Performance data issue with check_disk

  • Hi all!


    We have the problem, that disk service checks go correctly CRITICAL, but their performance data and respectively their representation in Icinga Web 2 does not reflect the values.


    Today, one of our "disk" services went critical =O

    Code
    1. DISK CRITICAL - free space: / 9 MB (0% inode=38%):

    When I log into that host and look at the disk space usage, I see: uh, it's really full ;) It reports 9x 1M block as free, and that seems ok with the CRITICAL service output (free space 9MB), but in fact, 2328 - 2187 is not 9... :/

    Code
    1. # df -m
    2. ...
    3. /dev/dm-1 2328 2187 9 100% /
    4. ...

    When running the service check, that's its output:

    Code
    1. output: "DISK CRITICAL - free space: / 9 MB (0% inode=38%);",
    2.       performance_data: [
    3.         "/=2187MB;2233;2280;0;2327",
    4.         "...",
    5.       ],

    As you can see, used space is 2187MB - here's where my problem starts: performance data shows an actual value of 2,14 GiB, and this value is below all thresholds. That's why the performance data still show the service "green" while the service check itself is CRITICAL - I have no clue why.




    This behaviour is new for us, and more than one machine is affected (still working on). Up to now our disk check performance data went definitely red when service check result was CRITICAL. Do you have an idea what's going wrong there? Thank you very much <3


    Cheers,

    Marianne



    PS: I defined the check_disk service as follows:

  • Icinga Web 2 just parses the performance data string whereas 'label'=value;warn;crit applies.


    If you look at the warning and critical values, you can see that those thresholds are never reached in regards of performance data. This is exactly what the plugin returns.


    The actual service state is different from performance data. The plugin calculates that itself.


    I would investigate on why "warn" and "crit" are different to what you've configured as command parameters (in percent).

  • I just did some checking on one of my servers and it seems the performancedata generated by the check_disk plugin are kinda strange.


    Example:

    Code
    1. output: "DISK OK - free space: / 2119 MB (32% inode=66%);",
    2. performance_data: [
    3. "/=4432MB;6233;6579;0;6926"
    4. ],

    But when you actually subtract 4432 from 6926 the free Space is: 2494


    I'm not sure where the error comes from.

    Maybe I'm just stupid and there is some underlying stuff happening that causes this, not sure though.

    Linux is dead, long live Linux


    Remember to NEVER EVER use git repositories in a productive environment if you CAN NOT control them

  • I have seen this too,


    its because the checkplugin reads the free space from some unknown source ( at least for me :) ) but calculates the free space for performancedata itself.
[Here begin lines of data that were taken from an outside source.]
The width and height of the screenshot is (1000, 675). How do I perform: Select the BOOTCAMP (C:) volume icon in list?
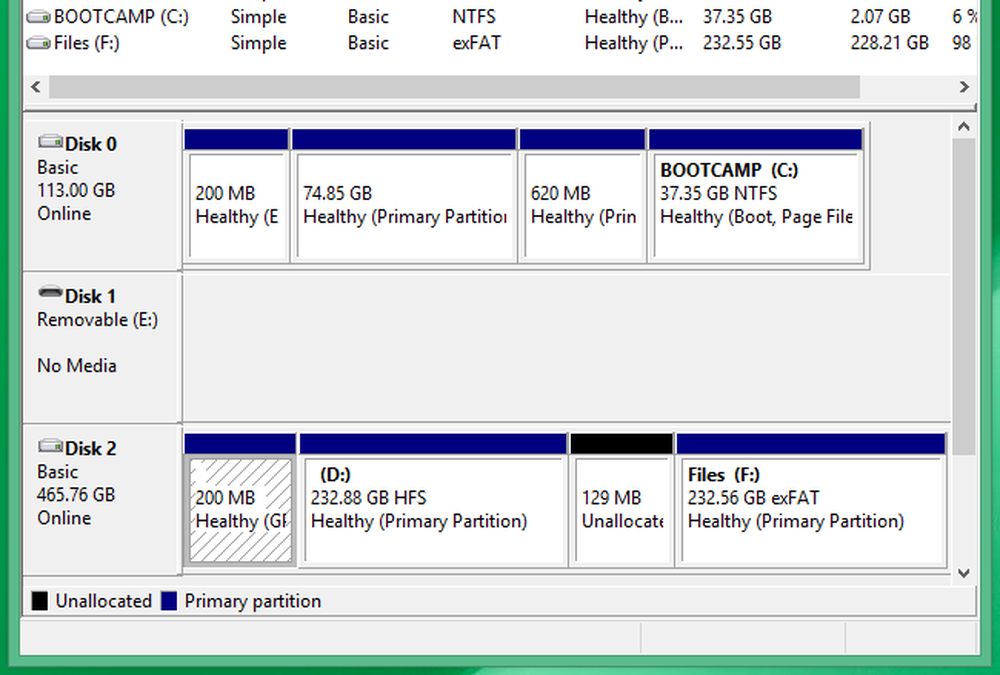[38, 17]
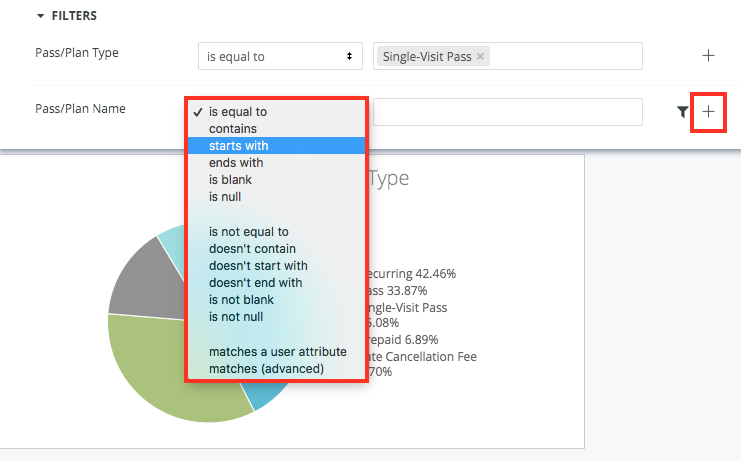Image resolution: width=741 pixels, height=461 pixels.
Task: Click plus icon beside Pass/Plan Type row
Action: [x=708, y=56]
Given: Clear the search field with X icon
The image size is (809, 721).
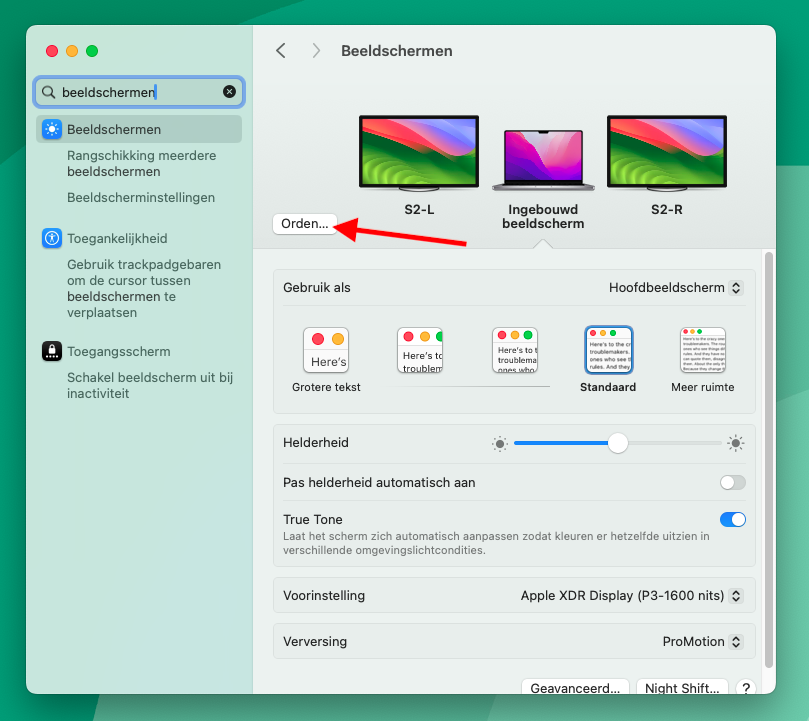Looking at the screenshot, I should coord(229,92).
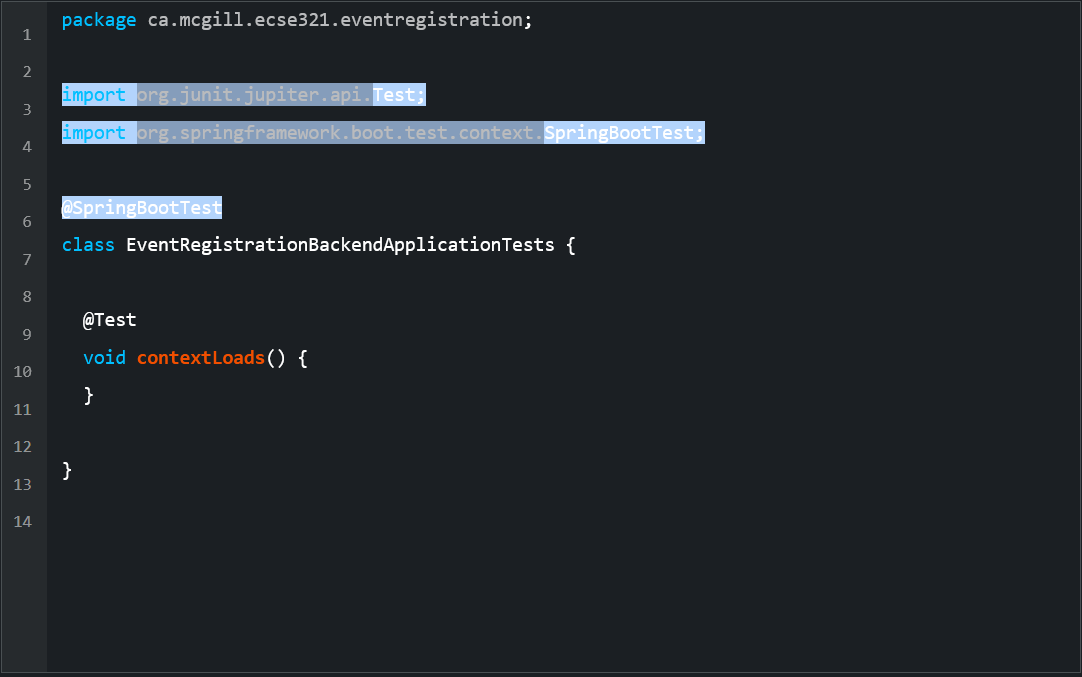Click the closing brace of the contextLoads method
Viewport: 1082px width, 677px height.
(89, 395)
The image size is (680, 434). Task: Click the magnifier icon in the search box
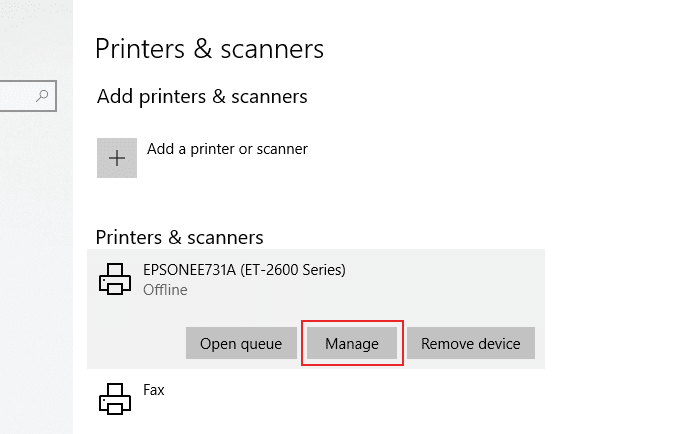pos(42,96)
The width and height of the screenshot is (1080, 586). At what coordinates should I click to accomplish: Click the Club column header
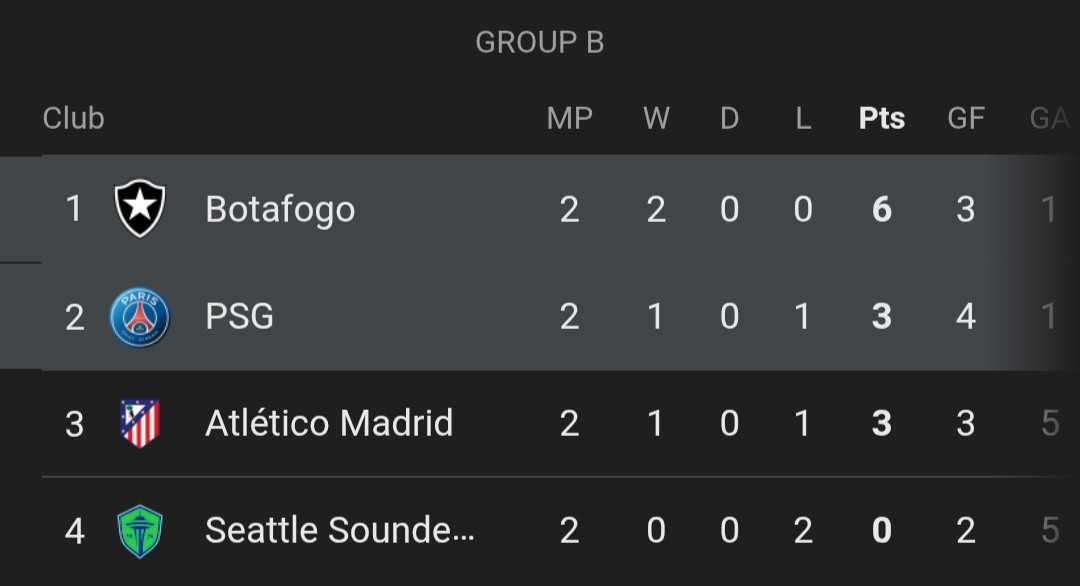pyautogui.click(x=73, y=118)
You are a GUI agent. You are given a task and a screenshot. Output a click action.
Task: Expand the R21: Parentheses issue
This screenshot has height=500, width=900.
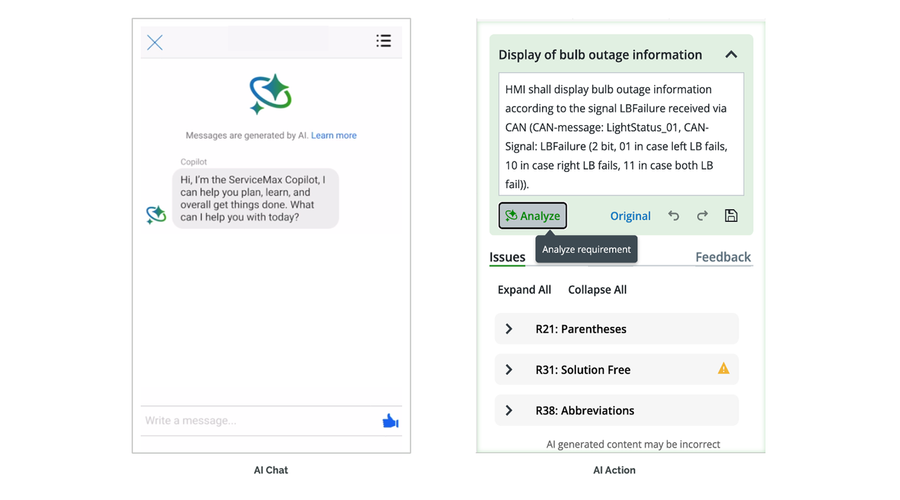509,329
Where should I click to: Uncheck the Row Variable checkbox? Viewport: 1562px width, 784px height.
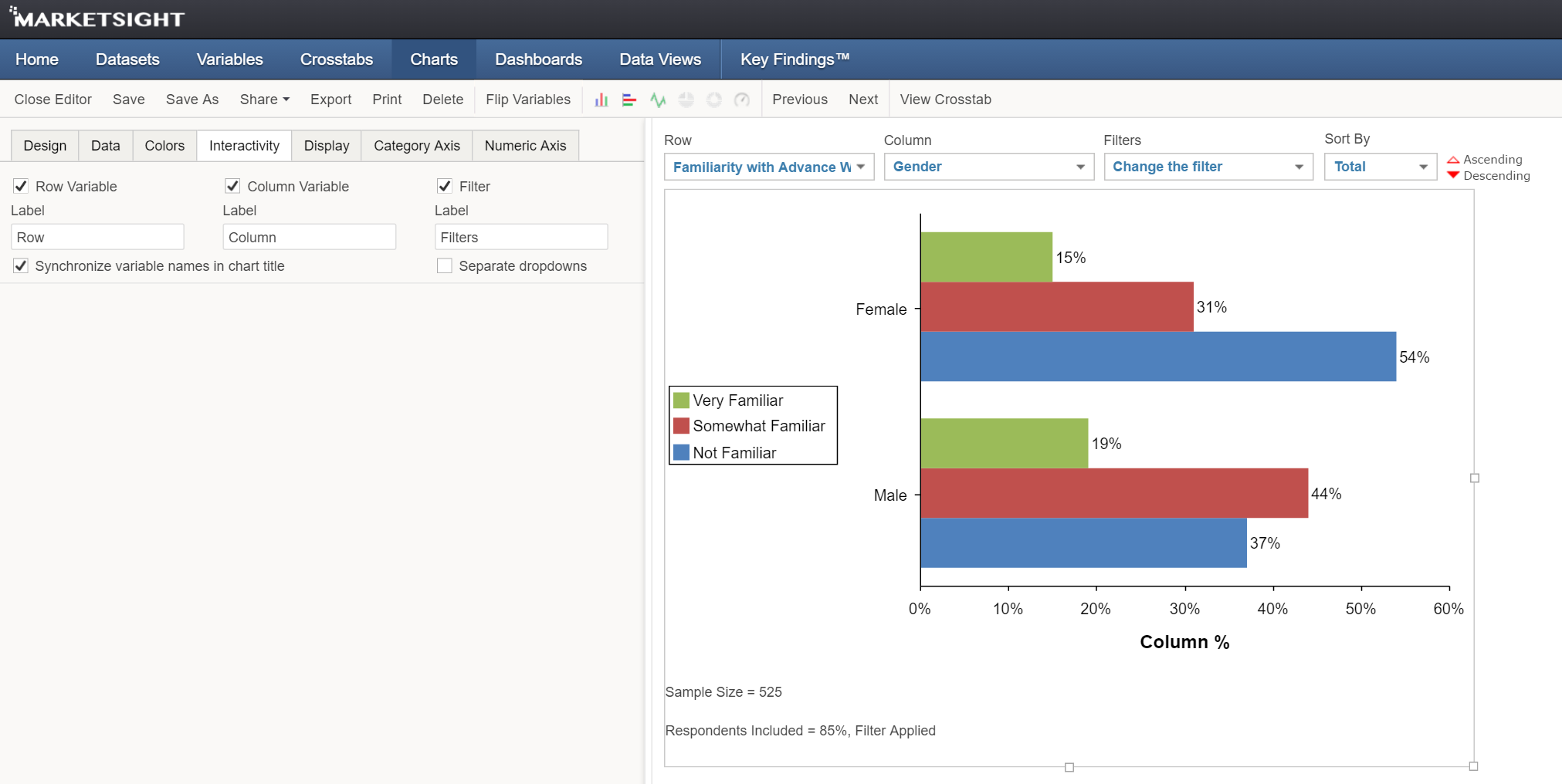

So these two values have nothing to do with each other and so they will never be the same.


    The output of the checkplugin uses the same value for free space as df, while the perfdata calculates free space from "size - used". I think the value of "free" calculates some other things into it, like free blocks or other filesystem usage like inode table and so on, so its always smaller than size - used.


    Be warned, there is a lot of guessing in this post :)


    Edit: some more information why there could be different results: https://www.cyberciti.biz/tips…rts-different-output.html

  • well seeing as one of those is almost 5 Years old... I do not think it will get fixed. Time to write my own disk check then

    Linux is dead, long live Linux


    Remember to NEVER EVER use git repositories in a productive environment if you CAN NOT control them

  • thought about using python for it, as I really dislike bash and do also not know anything about golang :D maybe worth a shot though

    Linux is dead, long live Linux


    Remember to NEVER EVER use git repositories in a productive environment if you CAN NOT control them

  • Looking at the source code this might be the problem:

    Code
    1. /* What a mess of units. The output shows free space, the perf data shows used space. Yikes!
    2. Hack here. Trying to get warn/crit levels from freespace_(units|percent) for perf
    3. data. Assumption that start=0. Roll on new syntax...
    4. */
  • Isnt it maybe an issue with the different units ?

    So, the Plugin checks the Space in Bytes(?) and due the configuration the Size/Space will be displayed/calculated in GB ?


    Hope for some thoughts, thanks ;)

  • already checked that, the calculation seems sound as wolfgang and mcktr already said, this seems to be a bug due to the usage of different programs to get the data.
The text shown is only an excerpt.